Values for each respective large language model are out of a maximum of eight per chapter across 11 total chapters. Questions are derived from the Pediatric Cardiology Board Review textbook[7]

DeepSeek-R1

When stratified by subtopic, DeepSeek-R1 answered 5.5 ± 1.4 questions correctly. DeepSeek-R1 performed best on Chapters 5, 6, and 11: Noninvasive Cardiac Imaging, Electrophysiology, and Surgical Palliation and Repair of Congenital Heart Disease [Table 1; 7/8, 88%]. DeepSeek-R1 answered 68 ± 18% of questions correctly. Processing time averaged 51 ± 15 s per question (range: 12–218 s). Processing time displayed a strong negative correlation with accuracy [Figure 2; r = −0.68, P = 0.02].

ChatGPT-4.0o versus DeepSeek-R1

ChatGPT-4.0o and DeepSeek-R1 performed equally on Congenital Cardiac Malformations, Diagnosis of Congenital Heart Disease, Cardiac Catheterization and Angiography, Noninvasive Cardiac Imaging, and Electrophysiology. ChatGPT-4.0o outperformed DeepSeek-R1 in Exercise Physiology and Testing (100% vs. 63%), Outpatient Cardiology (88% vs. 75%), and Cardiac Intensive Care and Heart Failure (75% vs. 63%). Conversely, DeepSeek-R1 performed better in Cardiac Anatomy and Physiology (63% vs. 50%), Cardiac Pharmacology (75% vs. 63%), and Surgical Palliation and Repair of Congenital Heart Disease (88% vs. 75%) [Table 1].

Qualitative observations

Both models provided intelligible reasoning but occasionally presented hallucinations when justifying incorrect answers. These hallucinations were more frequent in application-based problems rather than recall questions.

DISCUSSION

This study compared a closed-source LLM, ChatGPT-4.0o, to an open-source LLM, DeepSeek-R1, on a pediatric cardiology board-style examination. ChatGPT-4.0o achieved a higher accuracy (70%) than DeepSeek-R1 (68%) (P = 0.53). These findings offer novel evidence that proprietary and open-source LLMs can meet competency thresholds in a specialized medical discipline. While promising, the ~ 30% error rate falls short of the standard for clinical decision-making. However, these results suggest potential educational utility for medical trainees as a study aid for recall-based questions. The hallucinatory tendencies highlight the need for further development before LLMs can be reliably used in nuanced application-based questions.
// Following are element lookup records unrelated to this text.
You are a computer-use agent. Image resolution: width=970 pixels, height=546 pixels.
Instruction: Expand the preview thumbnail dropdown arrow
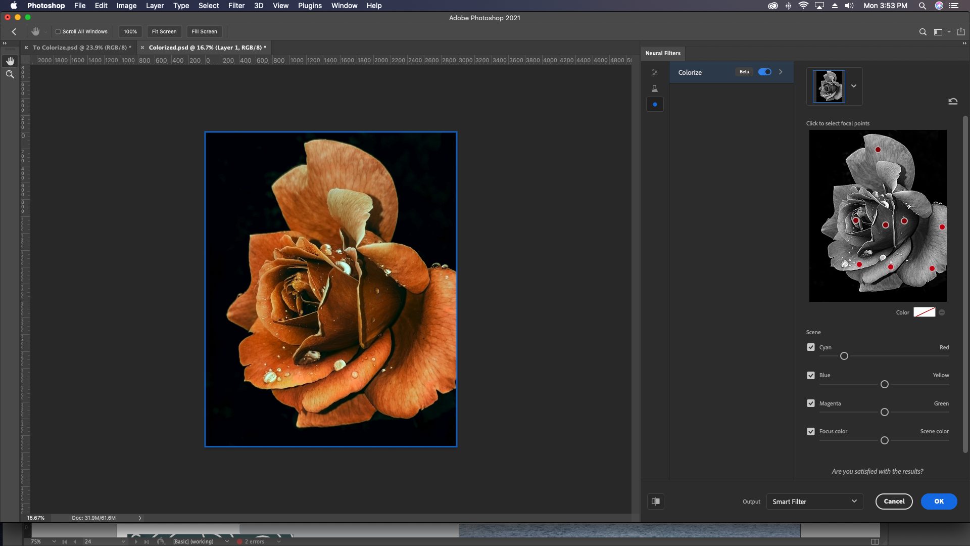pos(854,86)
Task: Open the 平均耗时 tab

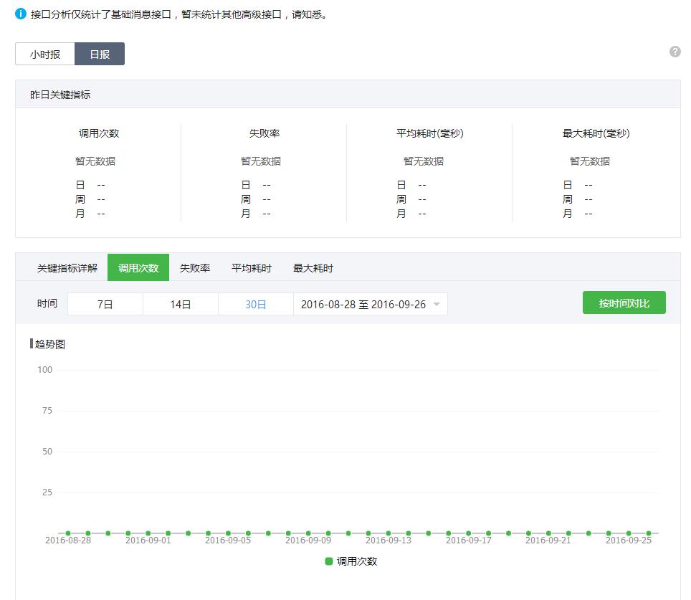Action: [252, 267]
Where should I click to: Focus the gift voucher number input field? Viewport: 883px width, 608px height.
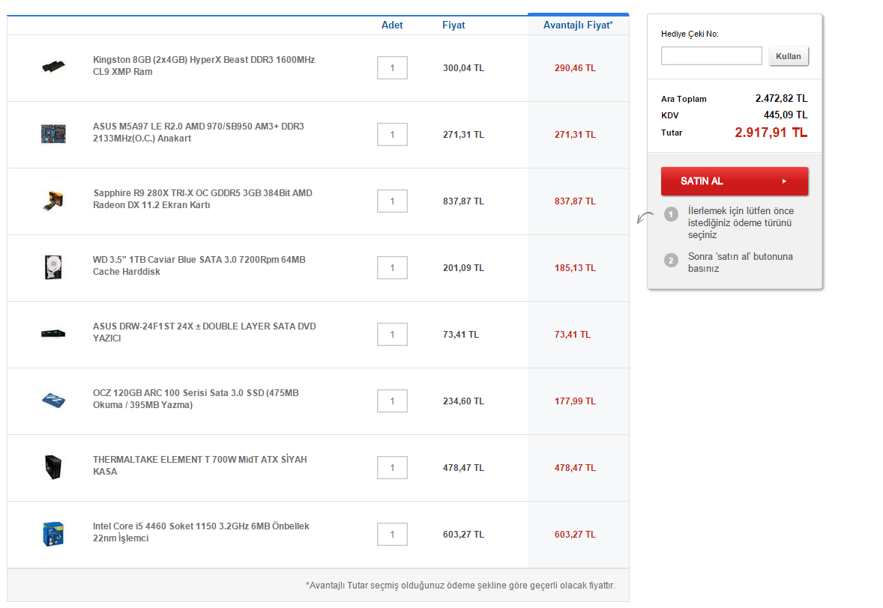pos(711,56)

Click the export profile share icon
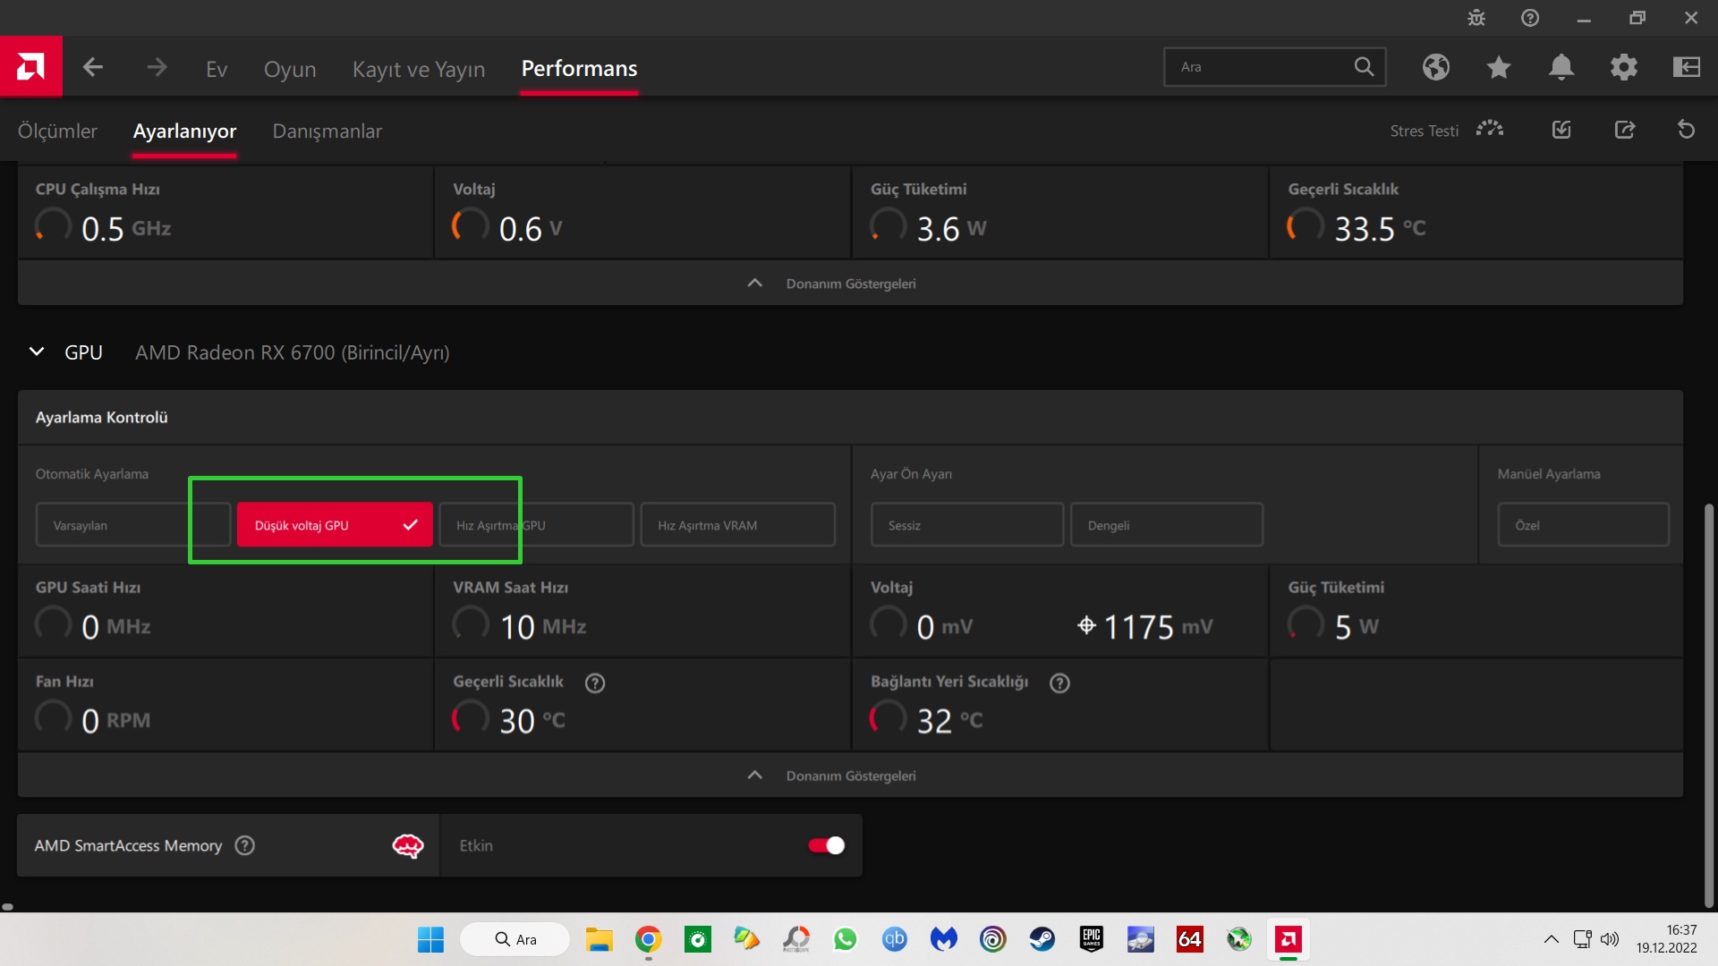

ChatGPT-4.0o’s passing grade aligns with evidence showing that closed-source LLMs perform better on AI benchmarking protocols used for comparing models.[2,6] However, the present findings also align with data revealing that open-sourced LLMs are bridging the performance divide through improvements in domain-specific fine-tuning.[2] This is evidenced by DeepSeek-R1 performing equally on 5/11 and better on 3/11 subtopics. A strength of the present study is the measurement of processing time to gain insight into LLM reasoning capacity. This inverse relationship between processing time and accuracy per subtopic [Figure 2] provides proof-of-concept that LLMs have difficulty with multi-step reasoning problems. Processing time in open-sourced LLMs may serve as a valuable diagnostic tool for identifying model deficiencies.

Open-source LLMs are advantageous for their customizability and smaller size. Despite their clinical utility, LLMs heighten the climate crisis through carbon emissions.[8] The smaller size of open-source LLMs attenuates the environmental footprint associated with the energy-intensive requirements of closed-source counterparts. Doo et al. found that smaller LLMs may achieve greater diagnostic accuracy while consuming seven times less energy than general-purpose models.[8] These findings suggest that domain-specific models should be developed in medical subspecialties to balance technological advancement with environmental sustainability.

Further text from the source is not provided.